Esta noche Don Jorge se sienta en la cabecera de la mesa y Pedro a su costado.
Su patrón insiste en que no es necesario que lo sirva pero Pedro le llena el plato con cuatro tacos y el vaso con jugo extra azucarado y Jorge lo mira muy sonriente mientras come.
Lo hace sentir a Pedro un poco tímido, y en ese silencio que se instala porque Don Jorge claramente está luchando contra el sueño, empieza a hablar de lo primero que se le ocurre nomás por entretenerlo y evitar que continúe bostezando compulsivamente.
—Y eso de la hipogle... hipoglecemia...
—Hipoglucemia —lo corrige Jorge, limpiándose la boca con una servilleta y con expresión divertida.
—Eso, —asiente Pedro— ¿le viene muy seguido? —se inclina hacia el vaso medio vacío de Jorge y se lo vuelve a rellenar con el jugo de uva que Rosita siempre tiene preparado en la heladera y al que él agrego tres cucharadas extras de azúcar moreno— quedó bien dulce, ¿a poco no?
Jorge se recuesta en la silla y lo mira con demasiado afecto y Pedro desvía su mirada devuelta al vaso porque siente las mejillas calientes.
—Muy, mucho, —sonríe Jorge, notando la actitud tan nerviosa del menor— gracias, Pedro.
Su montero sonríe, asiente y le devuelve el vaso lleno.

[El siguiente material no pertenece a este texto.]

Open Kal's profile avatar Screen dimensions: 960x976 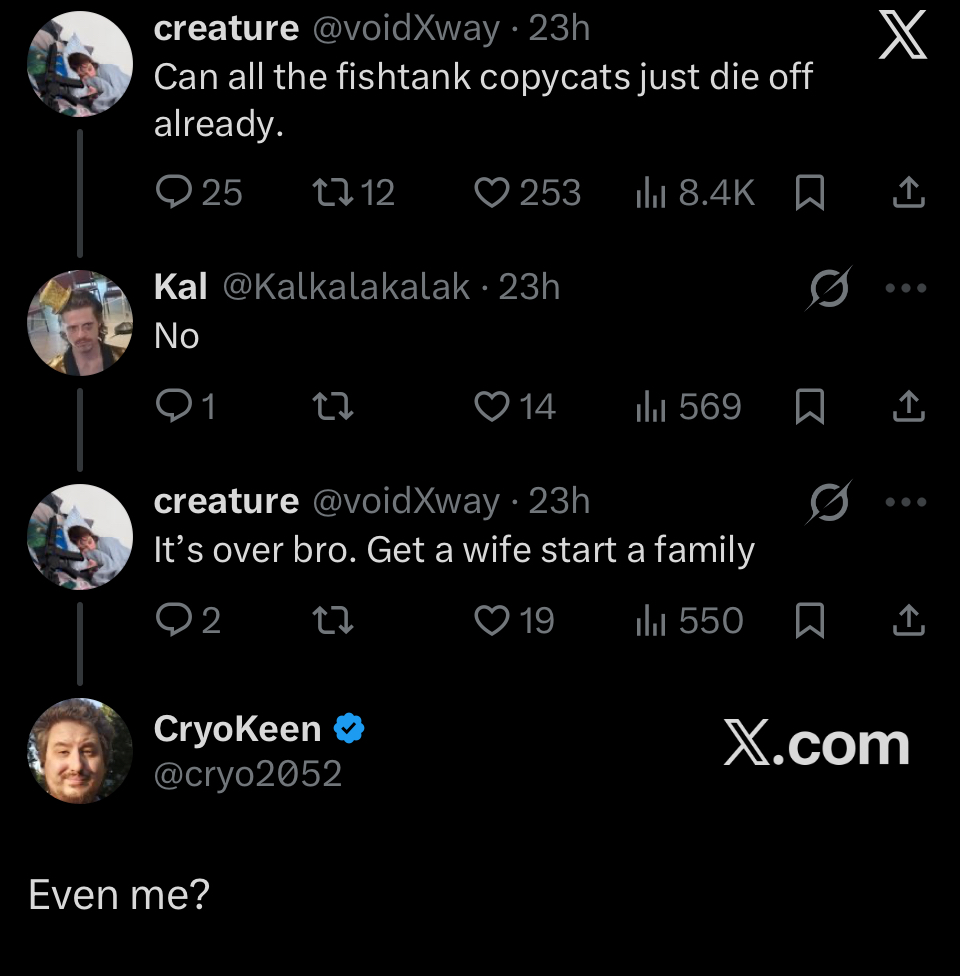point(80,322)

—Ándele, pues. No quiero que se me vaya a desmayar de adeveras.
Jorge sacude la cabeza.
—Que no se preocuuupe, le digo que no es nada, nomás un poquito de mareo, —Jorge sacude una mano en el aire para restarle importancia— tuve un día muy largo.
—Bueno pero usté es doctor. Si el doctor que es doctor se enferma, ¿quién atiende a los otros enfermos? Ándele, —y como Jorge no vuelve a levantar el vaso, Pedro lo toma de la mesa y se lo da— un traguito más. Nomás tantito.
Jorge hace una mueca y se pone una mano en el estómago.
—Ya no me entra.
—Pos haga espacio.
—Pero ya se me pasó, Pedro —insiste Jorge con una risa.
—Bueno pero nomás por estar seguros... —Pedro le vuelve a acercar al rostro el vaso con jugo de uva y Jorge suelta un suspiro y lo acepta finalmente.
—Nomás un trago, eh.
—Bueeeeno, hasta la mitad —responde Pedro con aire autoritario, viéndolo con ojos de halcón, lo hace sentir a Jorge como un escuincle que no quiere comer sus verduras. Insistente como lo es él con los chamacos que se rehúsan a tomar aquél jarabe amargo para la tos en su consultorio.
—Y si me lo tomo todo, ¿qué me gano?
Pedro se recuesta devuelta en su propia silla, aclarándose la garganta cuando su patrón se inclina hacia él con ese aire burlón.
Vaya que su actitud ha dado un giro de ciento ochenta grados, piensa Jorge tratando de aguantarse la risa. El Pedro de hace dos semanas se hubiera puesto así de colorado, sí, pero en vez de desviar la mirada y decidir limpiar la mesa le hubiera soltado algún insulto y se hubiera largado de allí, golpeando la puerta a su paso.
—Ya quiere usted que lo ande besando a cada rato, patrón, —masculla Pedro, juntando los platos sucios en sus manos y poniéndose de pie— ni su perro es tan latoso.
—¡¿Cómo que "latoso"?!
Chiquito, que está acostado encima del sofá, levanta la cabeza al escuchar su nombre, con sus orejas alzadas se los queda viendo pero no se mueve de allí.